Estes opositores são os Negociantes [comerciantes] mais ricos, mais poderosos e mais temíveis aos Suplicantes e à Praça [comércio e população] inteira, pela grande roda de amigos opulentos.

V. Exª. conhece bem, que se as carnes do Rio Grande não têm chegado perfeitas, nas desordenadas negociações de Manoel Pinto da Silva, são por defeitos pessoais, não provenientes das carnes. Conhece também V. Exª. que, sem a liberdade do sal, não se pode salgar carnes e couros, [...]; mas, se estes Contratadores do Sal, estes gigantes da avareza, não podem ser contestados: os Suplicantes ficarão satisfeitos em arrematarem, desde já, os Contratos do Sal do Rio Grande e Santa Catarina e quebrarem estas algemas cruéis à felicidade pública. E se nem isto pode ser: decida V. Exª, pelo seu raríssimo e conhecido zelo, por nos dar livre um Navio carregado de sal por ano, e que vá daqui [Lisboa] com direção à Feitoria, que os Suplicantes querem estabelecer na Sesmaria que tem pedido a S. Majestade, em diverso requerimento [...]”.

────

▸ **OBJETIVO DECLARADO**
Transcreva sem alterações o trecho do requerimento sobre o sal que começa com as palavras que contêm "Estes opositores são" e termina com "de amigos opulentos.".

Linhas de dados de apontamento:
────

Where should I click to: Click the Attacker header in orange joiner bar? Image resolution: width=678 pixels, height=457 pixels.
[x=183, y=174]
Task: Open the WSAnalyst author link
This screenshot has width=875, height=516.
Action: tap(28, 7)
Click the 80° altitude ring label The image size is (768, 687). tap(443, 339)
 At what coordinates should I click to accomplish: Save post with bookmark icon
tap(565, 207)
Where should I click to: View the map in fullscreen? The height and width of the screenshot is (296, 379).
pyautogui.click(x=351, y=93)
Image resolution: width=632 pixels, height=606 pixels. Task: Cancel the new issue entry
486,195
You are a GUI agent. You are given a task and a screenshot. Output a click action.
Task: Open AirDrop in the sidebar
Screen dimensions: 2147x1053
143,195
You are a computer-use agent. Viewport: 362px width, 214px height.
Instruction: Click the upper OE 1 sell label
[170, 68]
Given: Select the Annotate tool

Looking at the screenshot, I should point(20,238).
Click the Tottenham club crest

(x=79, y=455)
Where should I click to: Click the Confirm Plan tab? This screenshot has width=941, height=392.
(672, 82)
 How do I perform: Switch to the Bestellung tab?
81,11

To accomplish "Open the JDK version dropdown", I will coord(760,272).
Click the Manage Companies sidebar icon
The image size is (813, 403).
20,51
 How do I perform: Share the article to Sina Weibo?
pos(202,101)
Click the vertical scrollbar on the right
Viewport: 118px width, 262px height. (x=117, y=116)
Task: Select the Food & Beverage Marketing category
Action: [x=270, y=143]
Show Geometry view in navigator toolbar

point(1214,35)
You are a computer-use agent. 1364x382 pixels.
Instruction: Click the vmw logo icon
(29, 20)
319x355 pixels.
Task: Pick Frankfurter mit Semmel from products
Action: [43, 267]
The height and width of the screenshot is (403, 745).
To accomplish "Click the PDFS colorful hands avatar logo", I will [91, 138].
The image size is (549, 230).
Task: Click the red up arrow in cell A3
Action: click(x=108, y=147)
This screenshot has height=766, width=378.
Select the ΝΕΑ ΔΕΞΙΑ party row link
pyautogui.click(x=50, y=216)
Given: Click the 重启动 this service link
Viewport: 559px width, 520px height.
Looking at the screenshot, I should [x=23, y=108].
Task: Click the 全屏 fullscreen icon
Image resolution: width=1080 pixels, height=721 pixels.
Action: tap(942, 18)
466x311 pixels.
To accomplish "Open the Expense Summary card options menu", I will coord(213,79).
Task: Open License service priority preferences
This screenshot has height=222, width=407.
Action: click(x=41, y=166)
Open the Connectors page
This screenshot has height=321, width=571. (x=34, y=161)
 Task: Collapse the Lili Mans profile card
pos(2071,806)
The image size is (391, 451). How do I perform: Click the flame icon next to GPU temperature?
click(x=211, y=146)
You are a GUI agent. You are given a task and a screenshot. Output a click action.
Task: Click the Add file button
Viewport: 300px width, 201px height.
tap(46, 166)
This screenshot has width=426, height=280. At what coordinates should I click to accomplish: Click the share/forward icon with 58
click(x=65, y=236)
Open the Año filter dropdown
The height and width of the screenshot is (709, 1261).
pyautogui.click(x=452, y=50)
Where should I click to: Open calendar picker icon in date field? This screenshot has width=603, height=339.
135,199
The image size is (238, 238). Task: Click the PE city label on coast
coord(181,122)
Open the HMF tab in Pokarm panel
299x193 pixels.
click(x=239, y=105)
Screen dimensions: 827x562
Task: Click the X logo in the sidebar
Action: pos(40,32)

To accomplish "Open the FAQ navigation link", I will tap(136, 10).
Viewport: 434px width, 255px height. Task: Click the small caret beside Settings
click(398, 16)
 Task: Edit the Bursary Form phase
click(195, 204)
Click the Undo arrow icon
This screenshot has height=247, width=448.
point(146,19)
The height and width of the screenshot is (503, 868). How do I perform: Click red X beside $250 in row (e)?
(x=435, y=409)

────

▸ **RESPOSTA CORRETA**
Estes opositores são os Negociantes [comerciantes] mais ricos, mais poderosos e mais temíveis aos Suplicantes e à Praça [comércio e população] inteira, pela grande roda de amigos opulentos.